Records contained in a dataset
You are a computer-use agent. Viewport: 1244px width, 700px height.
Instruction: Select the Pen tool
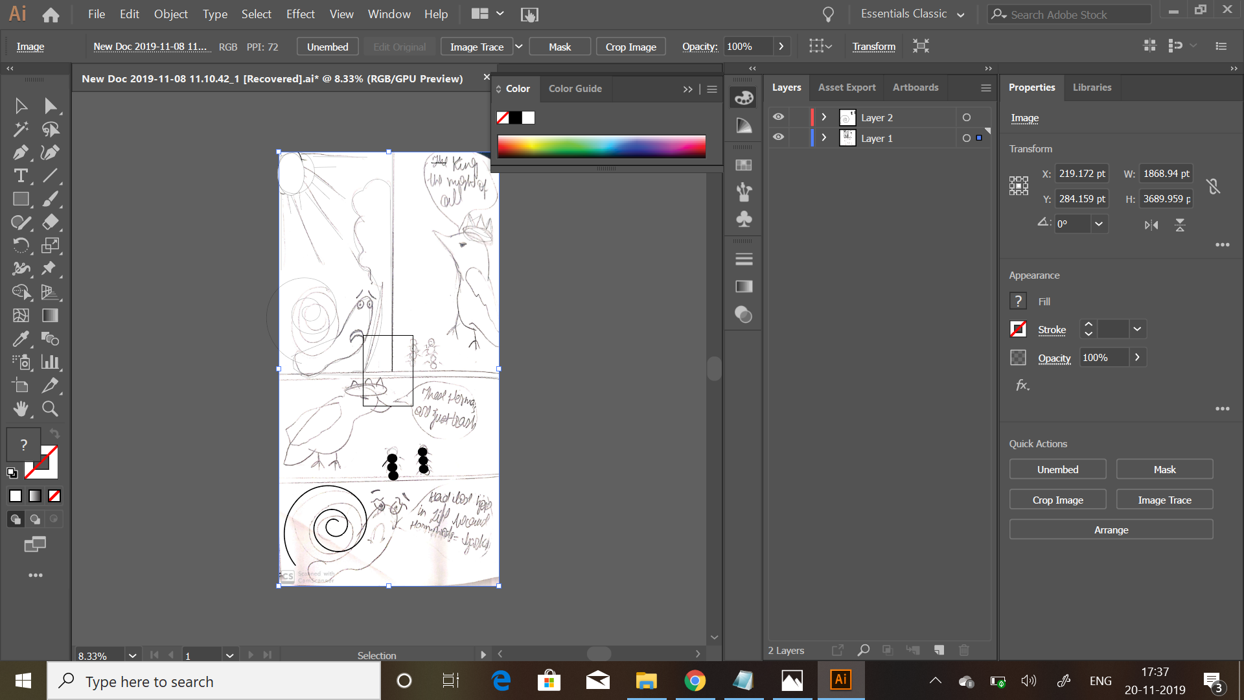coord(20,153)
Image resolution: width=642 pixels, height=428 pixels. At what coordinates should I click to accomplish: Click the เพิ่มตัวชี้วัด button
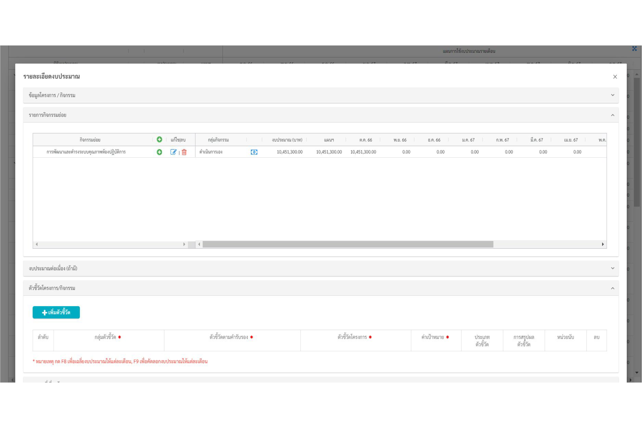point(56,312)
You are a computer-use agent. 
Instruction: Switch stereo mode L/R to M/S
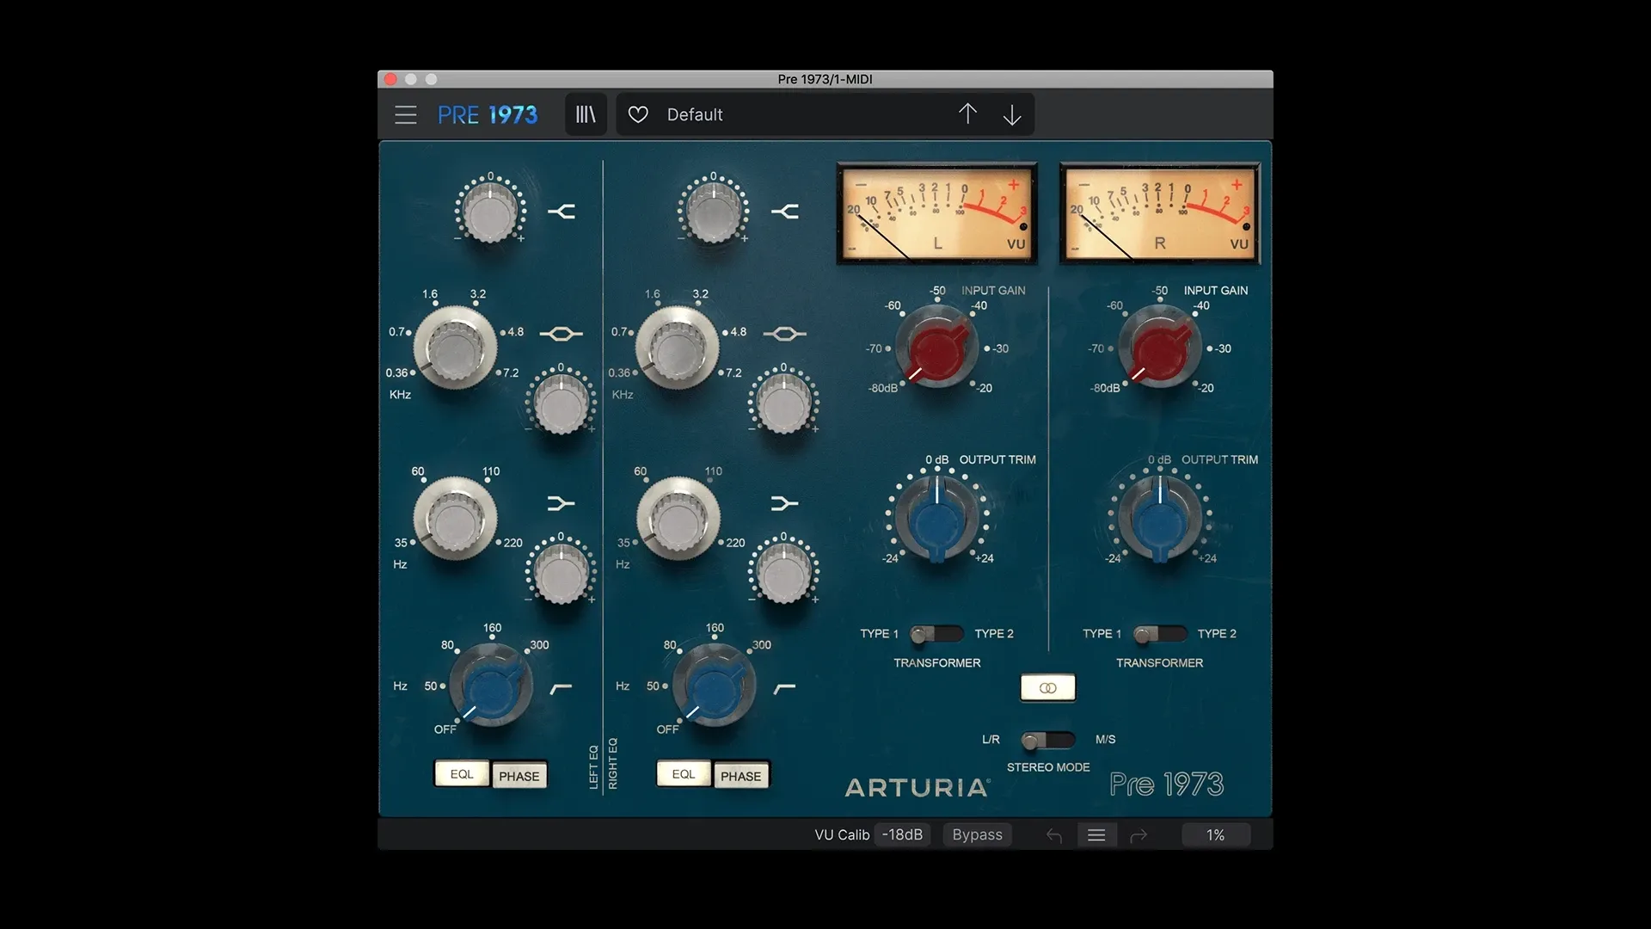(x=1047, y=740)
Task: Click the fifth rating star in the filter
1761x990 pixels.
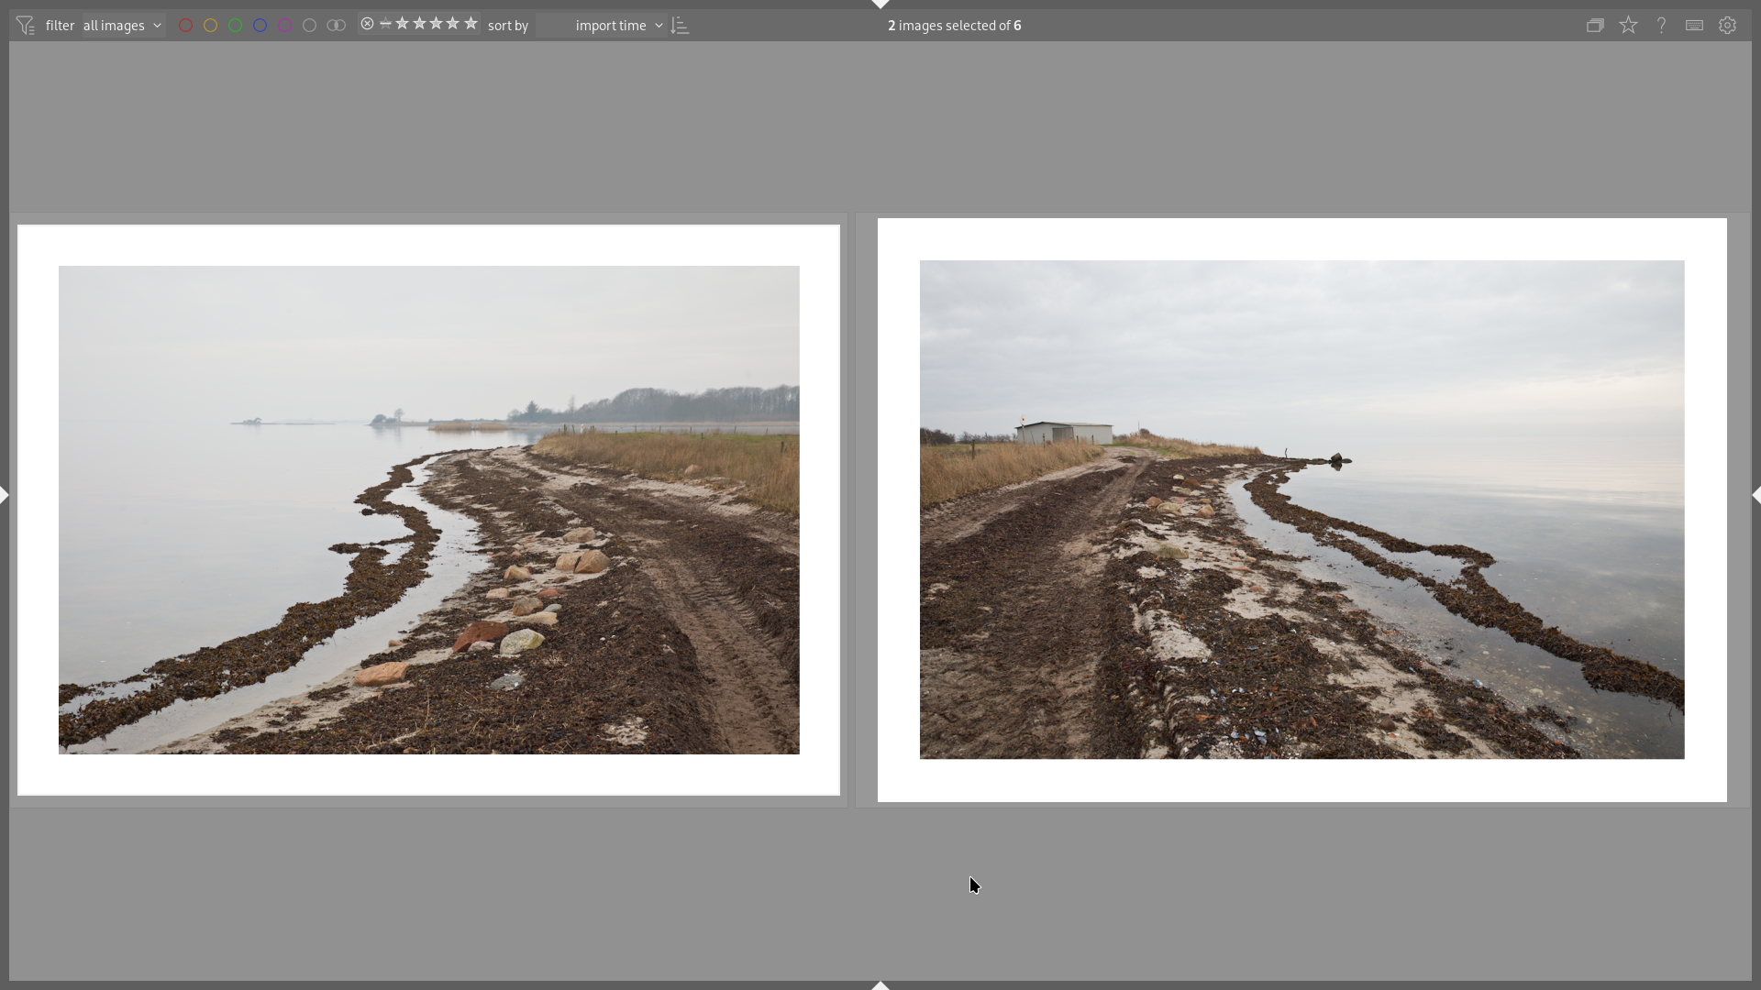Action: 471,24
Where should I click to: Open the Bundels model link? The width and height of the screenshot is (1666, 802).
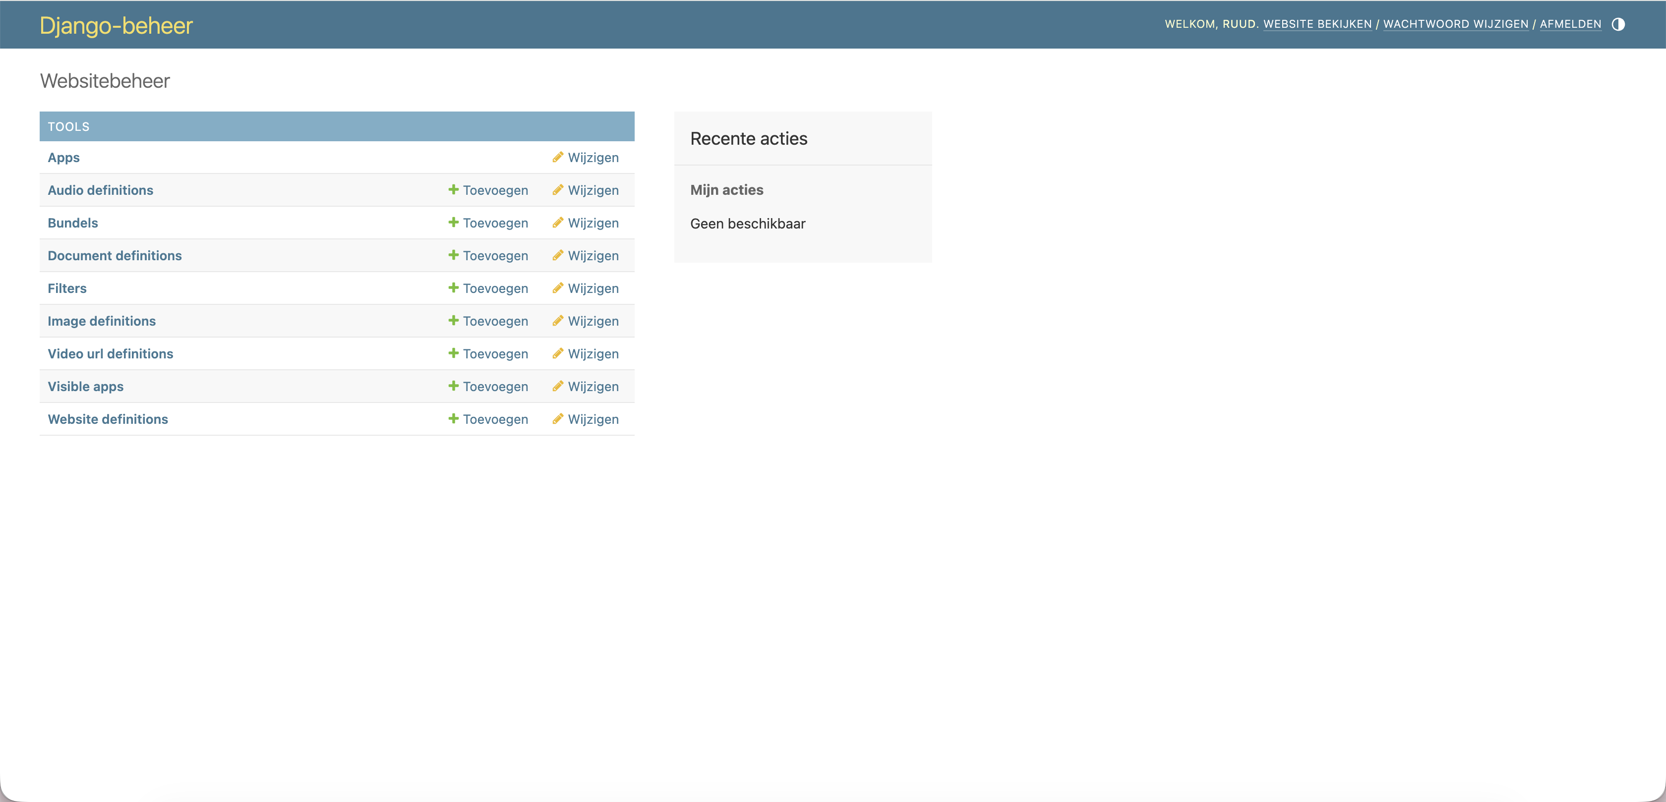pos(72,223)
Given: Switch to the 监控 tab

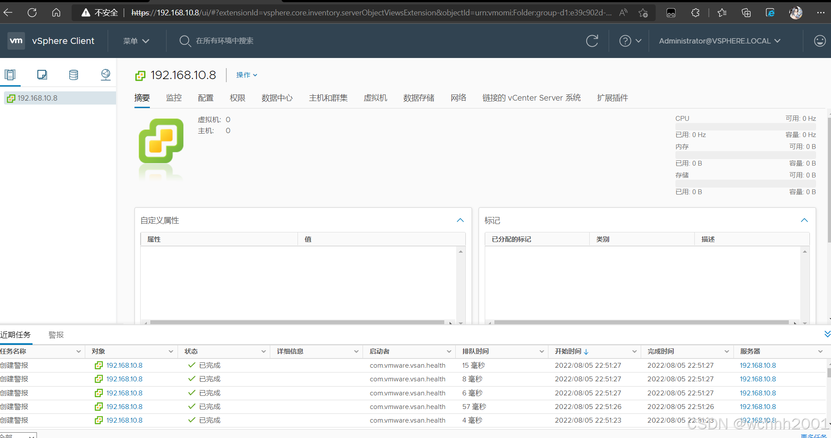Looking at the screenshot, I should click(x=174, y=98).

- _What the exercise asks_
Return verbatim every line from the one holding "Where should I" to the end of the records above. Do not copy the pictures.

- _Answer for this exercise_
Where should I click to: Open the Bundels model link? The width and height of the screenshot is (1666, 802).
pos(72,223)
Given: Switch to the 监控 tab

Looking at the screenshot, I should click(x=174, y=98).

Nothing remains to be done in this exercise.